"""
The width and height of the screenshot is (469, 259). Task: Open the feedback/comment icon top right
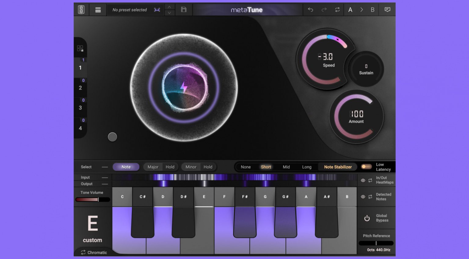tap(387, 9)
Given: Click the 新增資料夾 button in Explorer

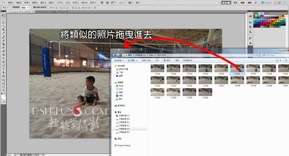Looking at the screenshot, I should pos(188,61).
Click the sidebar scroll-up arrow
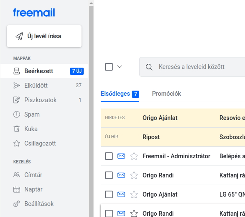 tap(91, 3)
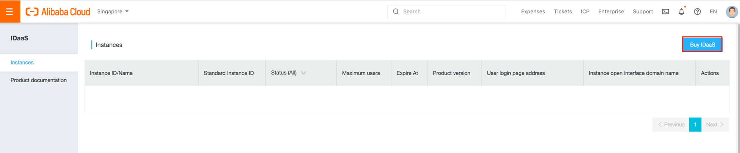The image size is (740, 153).
Task: Select Instances in the sidebar
Action: [x=22, y=63]
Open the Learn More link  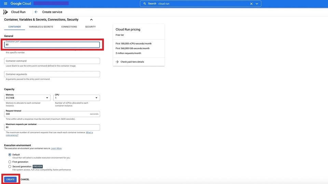coord(56,148)
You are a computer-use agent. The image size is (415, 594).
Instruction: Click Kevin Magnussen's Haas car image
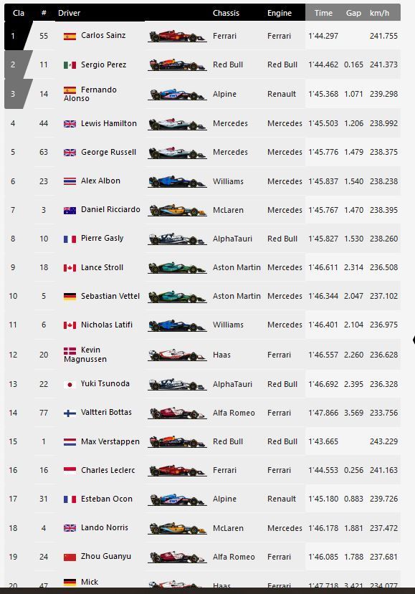point(177,355)
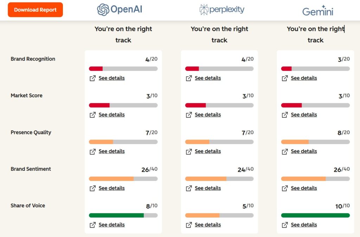The width and height of the screenshot is (360, 237).
Task: Open external-link icon for Gemini Share of Voice
Action: 285,225
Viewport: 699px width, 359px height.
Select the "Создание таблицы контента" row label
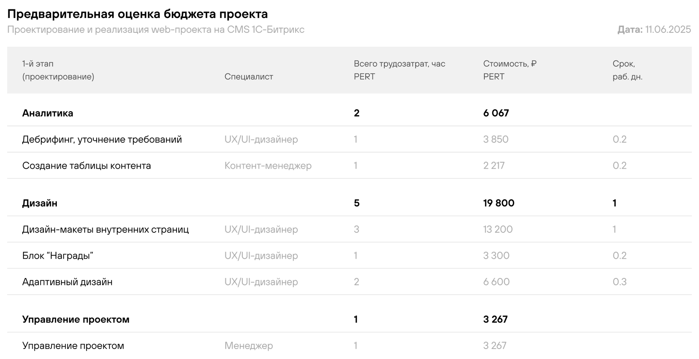point(87,166)
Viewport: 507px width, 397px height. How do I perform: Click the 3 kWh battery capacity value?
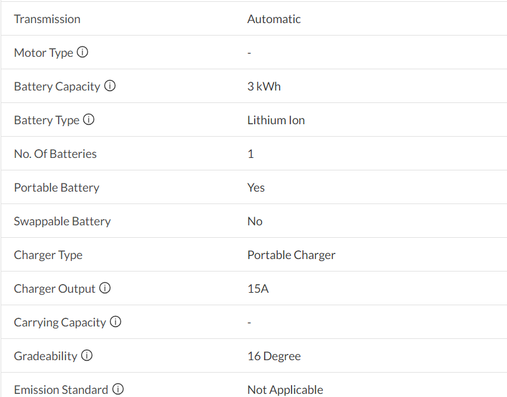pos(263,87)
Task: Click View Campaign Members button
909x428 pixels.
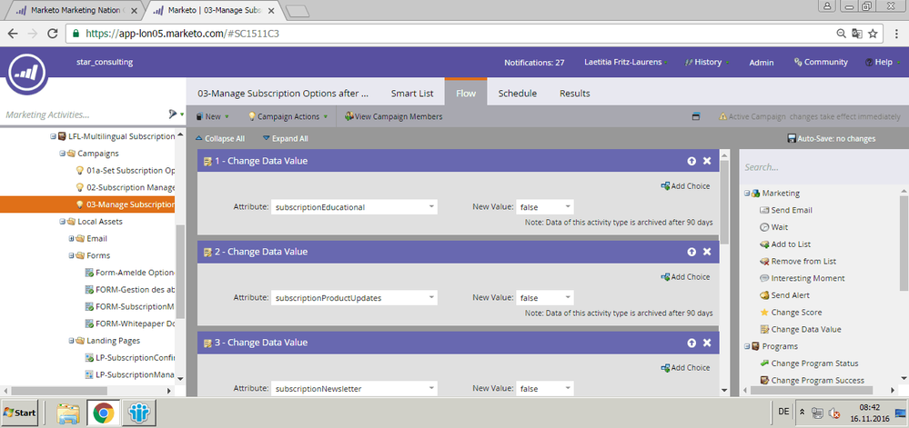Action: pos(393,116)
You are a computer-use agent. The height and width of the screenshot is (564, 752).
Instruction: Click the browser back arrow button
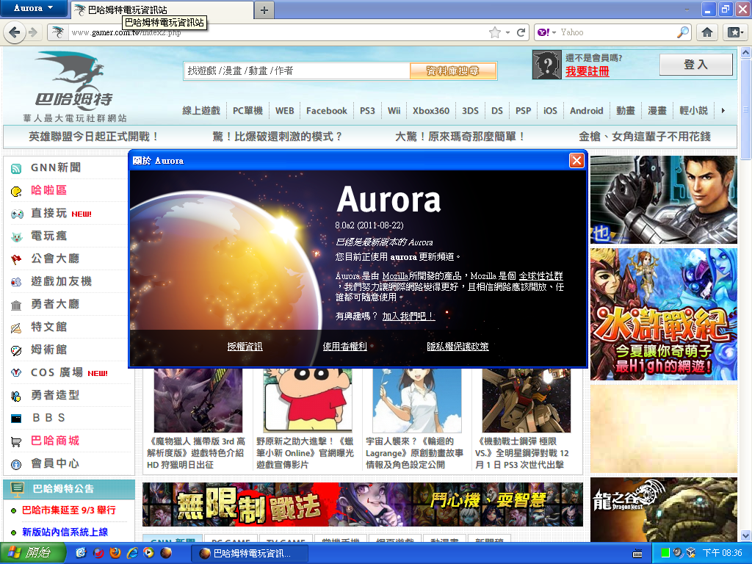point(14,32)

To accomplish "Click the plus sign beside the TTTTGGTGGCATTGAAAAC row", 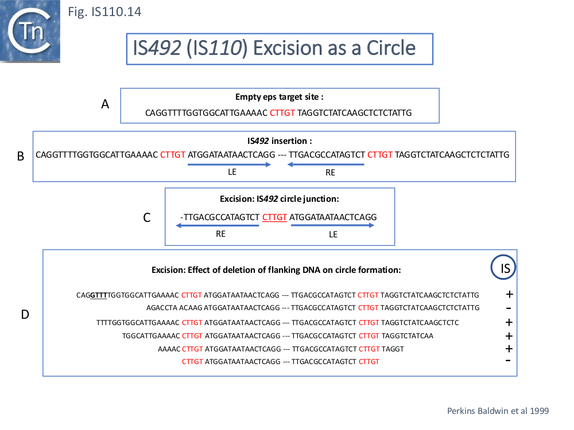I will pos(509,322).
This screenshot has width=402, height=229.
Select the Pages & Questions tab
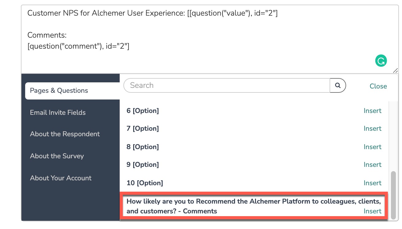(59, 91)
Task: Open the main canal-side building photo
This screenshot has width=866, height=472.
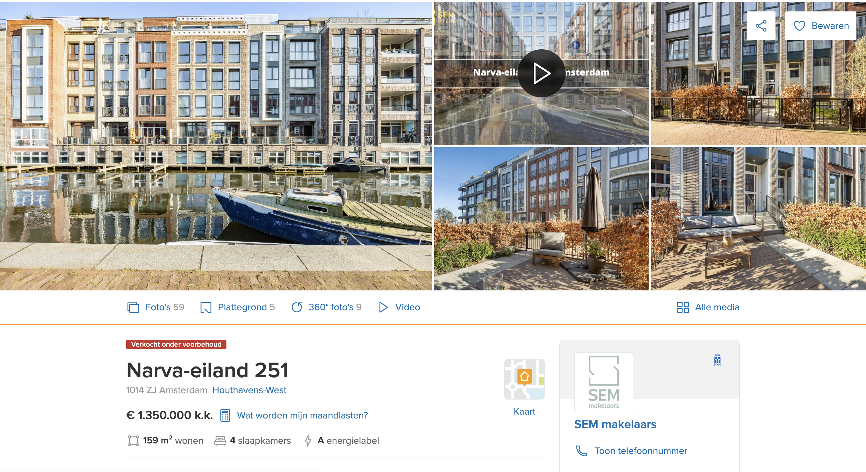Action: [216, 146]
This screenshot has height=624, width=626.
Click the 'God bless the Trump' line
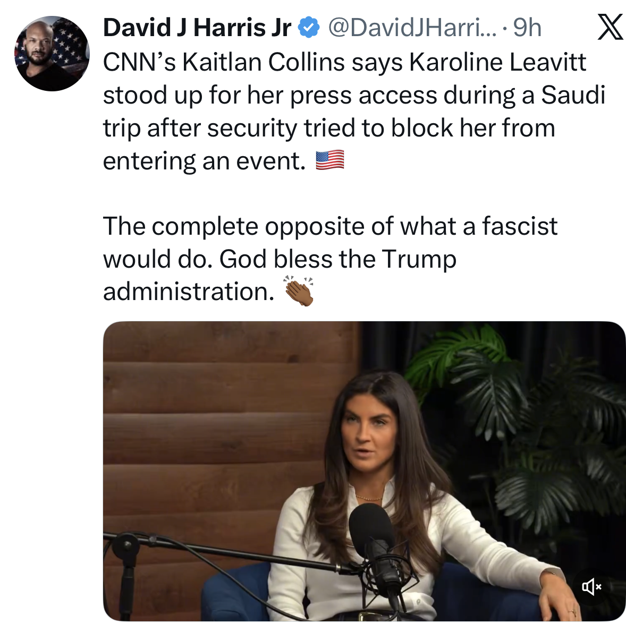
"""
#### [EXERCISE REQUIREMENTS]
The lines wanted are those from the one with "Select the Pages & Questions tab" to the end of the entries above, repeated exactly, both ends included. Leave out the pictures.

#### [EXPECTED ANSWER]
Select the Pages & Questions tab
(59, 91)
Task: Open the main canal-side building photo
This screenshot has width=866, height=472.
Action: [216, 146]
This screenshot has height=624, width=626.
Click the 'God bless the Trump' line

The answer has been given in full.